When her mother finally arrived to pick her up, Morgan was alone on the steps. She didn’t say a word. It was only when she rose to her feet that she realised her stick had snapped.

She laid in wait in her dark bedroom, the light switch flipped off and her curtains partially drawn. The darker it was, mused Morgan, the easier it would be the see her father’s car lights as he dropped Chester off back home.

When the light came, glowing through her glass window and shifting shadows on her walls, Morgan remained still. She listened for the slam of the car doors, the soft mumble of words. Anger coiled in Morgan’s stomach, burning like acid, but she soothed it with conjured images of what the night would bring.

She waited half an hour to be sure that Chester was in her room and her father gone. Crawling out from under the comforting embrace of her covers, Morgan opened the bottom drawer of her bedside table, pulling out the thick sock and tying the end in a knot. Slowly, she opened her door and manoeuvred her way down the darkened hallway. She unlatched the lock of the outside door, stepping down into her garden, relishing the cold tickle of the grass on her bare feet.

Pacing half the garden back, Morgan turned and stared up at Chester’s window. The light wasn’t on anymore. Curling her fingers around the small stone she’d hidden in her skirt pocket, Morgan drew it out and flung it at Chester’s window.
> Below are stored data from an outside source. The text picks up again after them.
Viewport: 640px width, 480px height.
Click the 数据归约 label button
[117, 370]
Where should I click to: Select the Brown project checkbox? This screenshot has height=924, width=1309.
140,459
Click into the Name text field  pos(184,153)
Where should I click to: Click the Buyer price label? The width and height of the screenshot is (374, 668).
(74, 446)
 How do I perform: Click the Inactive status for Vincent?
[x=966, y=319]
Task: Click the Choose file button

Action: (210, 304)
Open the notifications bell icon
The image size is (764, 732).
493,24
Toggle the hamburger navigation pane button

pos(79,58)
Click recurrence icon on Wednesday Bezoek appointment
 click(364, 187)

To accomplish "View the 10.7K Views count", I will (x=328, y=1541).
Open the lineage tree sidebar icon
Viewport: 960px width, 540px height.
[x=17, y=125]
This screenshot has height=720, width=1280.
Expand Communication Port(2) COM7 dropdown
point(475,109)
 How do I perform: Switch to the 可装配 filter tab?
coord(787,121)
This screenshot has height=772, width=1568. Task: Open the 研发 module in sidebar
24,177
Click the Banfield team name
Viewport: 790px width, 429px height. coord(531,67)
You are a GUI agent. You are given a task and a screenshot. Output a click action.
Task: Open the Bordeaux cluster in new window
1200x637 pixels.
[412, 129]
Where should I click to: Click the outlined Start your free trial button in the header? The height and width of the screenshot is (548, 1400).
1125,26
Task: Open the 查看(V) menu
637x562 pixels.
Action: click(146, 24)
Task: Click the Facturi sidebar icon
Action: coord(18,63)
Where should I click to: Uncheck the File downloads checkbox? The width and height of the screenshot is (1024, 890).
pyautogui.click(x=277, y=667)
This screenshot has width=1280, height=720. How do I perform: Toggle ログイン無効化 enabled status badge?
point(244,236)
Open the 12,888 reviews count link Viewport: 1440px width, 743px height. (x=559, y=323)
Soon enough, as she’d expected, Chester’s pale face appeared on the other side of the glass. Her frowning features cleared as she spotted Morgan.

Morgan pointed to the shed behind her, at the garden’s edge.

Biting her lip, Chester nodded once and then disappeared from sight. Morgan headed towards the shed, patting her other pocket in reassurance.

The shed was old, but had spent many years under tender care. Morgan and Chester had loved this shed once, in awe of its bright pink shade and white shutter-windows. They’d spent other summers bunking in it over night, telling secrets in the dark, of Chester’s crushes and Morgan’s fears, their shared dreams, certain of these secrets’ safety in the immortality of their friendship.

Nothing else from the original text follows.